**Zu erledigen**
1/ Schreib den Abschnitt aus dem Seitentext genau ab, der mit „Doch Kraftk­lub wären“ beginnt und mit „wieder Hoff­nung machen.“ endet.
2/ Stimmen die Aussagen (a), (b) und (c) mit dem Seitentext überein? Antworte jeweils mit Ja oder Nein und zitiere die Worte, die das entscheiden.

(a) Auf dem Album sind 16 Stücke.
(b) Laut dem Seitentext versinkt »In Schwarz« in Resignation.
(c) Das Schlagzeug stammt von Max Marschk.
3/ Beantworte die folgenden Fragen zum Seitentext, jede in einer eigenen Zeile:
(a) Welcher Song steht für ein Leben der Stagnation?
(b) Womit werden die melodischeren Akkorde verglichen?
(c) In welchem Song geht es um zu große Distanzen und verpasste Chancen?

**Seitentext**
_ _ _ _ _ _ _

Ohne­hin ist das kein Hochglan­zleben, das da in den 16 Stück­en besun­gen wird. Es ist ein Leben der Stag­na­tion (»Wie ich«), in dem die Protagonist*innen sich eigentlich wün­schen, jemand anders zu sein, ein Leben des Fast-Foods und des bil­li­gen Kon­sums und der ein­samen Pornos (»Für immer«), ein Leben der zu großen Dis­tanzen und der ver­passten Chan­cen (»Weit weg«).

Doch Kraftk­lub wären nicht Kraftk­lub, wenn »In Schwarz« in Res­ig­na­tion unterge­hen würde. Selb­st diese auf den ersten Blick zutief­st pes­simistis­chen Songs tra­gen tief in sich drin einen Trotz und eine Würde, die sich gegen das Unglück stemmt, die auf­begehrt gegen die Ein­samkeit und den Schmerz und die Wut. Nicht nur ist es das Augen­zwinkern zwis­chen den Zeilen, es sind auch und nicht zulet­zt das Schlagzeug von Max Marschk und die — im Ver­gle­ich zum Erstling — melodis­cheren Akko­rde, die immer wieder Hoff­nung machen.

_ _ _ _ _ _ _

**Entnommenes Material**
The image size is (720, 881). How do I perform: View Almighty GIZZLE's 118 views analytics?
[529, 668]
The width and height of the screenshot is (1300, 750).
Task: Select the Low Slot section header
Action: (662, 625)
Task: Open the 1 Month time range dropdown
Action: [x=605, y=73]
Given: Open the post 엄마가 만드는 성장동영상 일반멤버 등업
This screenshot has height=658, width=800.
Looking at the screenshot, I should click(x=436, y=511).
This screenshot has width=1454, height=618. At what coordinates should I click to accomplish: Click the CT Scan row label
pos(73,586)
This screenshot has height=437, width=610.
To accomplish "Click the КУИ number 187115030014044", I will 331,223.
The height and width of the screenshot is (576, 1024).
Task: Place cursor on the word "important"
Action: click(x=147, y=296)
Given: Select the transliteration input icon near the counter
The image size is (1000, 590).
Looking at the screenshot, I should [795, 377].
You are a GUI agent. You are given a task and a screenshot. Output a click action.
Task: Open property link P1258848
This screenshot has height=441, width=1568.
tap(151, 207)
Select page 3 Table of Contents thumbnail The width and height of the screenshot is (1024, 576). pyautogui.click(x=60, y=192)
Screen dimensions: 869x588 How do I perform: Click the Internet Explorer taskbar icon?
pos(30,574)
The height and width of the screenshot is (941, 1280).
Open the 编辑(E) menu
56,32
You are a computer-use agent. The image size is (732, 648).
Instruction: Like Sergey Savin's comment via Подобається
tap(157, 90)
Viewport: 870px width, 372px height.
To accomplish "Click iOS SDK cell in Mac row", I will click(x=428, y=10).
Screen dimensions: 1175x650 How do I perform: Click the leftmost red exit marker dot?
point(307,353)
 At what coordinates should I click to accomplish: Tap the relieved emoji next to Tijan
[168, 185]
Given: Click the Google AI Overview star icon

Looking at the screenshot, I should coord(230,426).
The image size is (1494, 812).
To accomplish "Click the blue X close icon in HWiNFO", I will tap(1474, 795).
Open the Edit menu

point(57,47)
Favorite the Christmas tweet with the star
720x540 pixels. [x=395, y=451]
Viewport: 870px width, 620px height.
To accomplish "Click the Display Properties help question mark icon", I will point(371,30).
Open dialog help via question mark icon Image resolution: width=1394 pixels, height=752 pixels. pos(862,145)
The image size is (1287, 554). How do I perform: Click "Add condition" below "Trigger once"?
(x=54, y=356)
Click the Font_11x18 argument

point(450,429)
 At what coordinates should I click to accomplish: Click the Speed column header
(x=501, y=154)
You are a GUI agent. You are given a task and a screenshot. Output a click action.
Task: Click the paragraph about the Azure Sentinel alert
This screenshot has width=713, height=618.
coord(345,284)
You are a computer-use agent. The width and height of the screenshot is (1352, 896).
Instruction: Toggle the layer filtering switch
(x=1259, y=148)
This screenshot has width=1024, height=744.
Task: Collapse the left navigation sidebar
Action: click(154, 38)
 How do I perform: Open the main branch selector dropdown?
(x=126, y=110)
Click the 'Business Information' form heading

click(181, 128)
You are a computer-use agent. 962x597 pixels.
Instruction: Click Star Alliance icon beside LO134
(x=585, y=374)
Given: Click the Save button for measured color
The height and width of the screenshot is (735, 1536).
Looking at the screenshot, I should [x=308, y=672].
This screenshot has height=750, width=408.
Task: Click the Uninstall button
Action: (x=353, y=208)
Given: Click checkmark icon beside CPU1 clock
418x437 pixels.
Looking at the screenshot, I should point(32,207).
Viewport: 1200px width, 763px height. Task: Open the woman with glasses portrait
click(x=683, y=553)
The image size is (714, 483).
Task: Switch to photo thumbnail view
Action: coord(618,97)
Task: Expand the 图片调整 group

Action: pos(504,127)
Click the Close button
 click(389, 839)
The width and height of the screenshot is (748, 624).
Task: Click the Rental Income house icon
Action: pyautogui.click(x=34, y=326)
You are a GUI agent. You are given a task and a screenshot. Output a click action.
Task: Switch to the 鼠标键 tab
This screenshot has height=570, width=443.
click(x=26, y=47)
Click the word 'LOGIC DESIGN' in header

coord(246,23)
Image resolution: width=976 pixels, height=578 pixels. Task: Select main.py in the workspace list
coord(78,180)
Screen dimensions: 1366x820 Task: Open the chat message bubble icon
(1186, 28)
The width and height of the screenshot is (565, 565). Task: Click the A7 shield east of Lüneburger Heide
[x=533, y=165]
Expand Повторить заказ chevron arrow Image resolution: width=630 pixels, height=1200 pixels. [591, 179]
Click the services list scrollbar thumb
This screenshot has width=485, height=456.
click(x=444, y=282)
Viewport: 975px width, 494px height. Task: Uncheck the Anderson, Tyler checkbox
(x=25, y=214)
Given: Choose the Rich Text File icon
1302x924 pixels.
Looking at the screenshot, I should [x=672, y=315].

_ _ _ _ _ _ _

**Deine Antworten**
1/
Doch Kraftk­lub wären nicht Kraftk­lub, wenn »In Schwarz« in Res­ig­na­tion unterge­hen würde. Selb­st diese auf den ersten Blick zutief­st pes­simistis­chen Songs tra­gen tief in sich drin einen Trotz und eine Würde, die sich gegen das Unglück stemmt, die auf­begehrt gegen die Ein­samkeit und den Schmerz und die Wut. Nicht nur ist es das Augen­zwinkern zwis­chen den Zeilen, es sind auch und nicht zulet­zt das Schlagzeug von Max Marschk und die — im Ver­gle­ich zum Erstling — melodis­cheren Akko­rde, die immer wieder Hoff­nung machen.

2/
(a) Ja: „in den 16 Stück­en besun­gen wird“
(b) Nein: „Doch Kraftk­lub wären nicht Kraftk­lub, wenn »In Schwarz« in Res­ig­na­tion unterge­hen würde.“
(c) Ja: „das Schlagzeug von Max Marschk“

3/
(a) »Wie ich«
(b) Mit dem Erstling
(c) »Weit weg«